Secondly, trying to filter the honey out of the extractor is not a successful option, rather, let it sit for a couple of days and skim the wax froth off the top or remove settled honey from below.
It is much easier on the hands for me!! Worth the cost? Well, the cost of the uncapper, a wallpaper stripper and getting a stainless frame made up to suit was about $600, equivalent to about 3 boxes worth of honey at retail prices, so yes, it's well paid for already.


----------



## JWPalmer (May 1, 2017)

The Bush Beeman just released a YouTube video showing this uncapper in action. Looks pretty neat. He is not endorsing it like DTFBM did that other uncapper, just showing off his new toy. I can't figure out how to post the YouTube link so you will need to look it up if you want to watch. Episode 28.


----------



## JConnolly (Feb 21, 2015)

JWPalmer said:


> I can't figure out how to post the YouTube link so you will need to look it up if you want to watch. Episode 28.


Here is the video.


----------



## GarfieldBeek (Jan 12, 2015)

Just ordered one. I saw lots of people posting about the hassle of doing an international wire transfer to Finland.

I emailed the company and asked if I could do PayPal. They sent an email address and a few minutes later the purchase was done. Current price less than 250 dollars including shipping.

Then I ordered an 80 dollar wallpaper stripper for steam.

A wire transfer would have been 40 dollars fee from bank.

I will update after I get a chance to try it.


----------



## GarfieldBeek (Jan 12, 2015)

Got the Honey paw and a cheap wallpaper steamer.
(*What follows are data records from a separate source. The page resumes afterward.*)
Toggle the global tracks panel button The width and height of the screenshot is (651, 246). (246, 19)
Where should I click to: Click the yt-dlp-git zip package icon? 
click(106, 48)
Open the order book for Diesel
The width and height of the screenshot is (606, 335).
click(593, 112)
Pretty easy to hook them up.

Just as some others have mentioned, managing the steam line is a bit of a hassle but I think I can work that out.

I uncapped 18 frames, ran the extractorabout 10 minutes.

Very little honey coming out.

Took a close look at combs, huge amount of cells not opened. Had to remove all frames, rn a roller punch over them and run extractor again.

For those of you who use one of these, what am I doing wrong?.??


----------



## GarfieldBeek (Jan 12, 2015)

Second try with the Honey Paw.

This time I paid attention to the directions.

I only went across the frame from top to bottom, the short direction.

Worked much better!


----------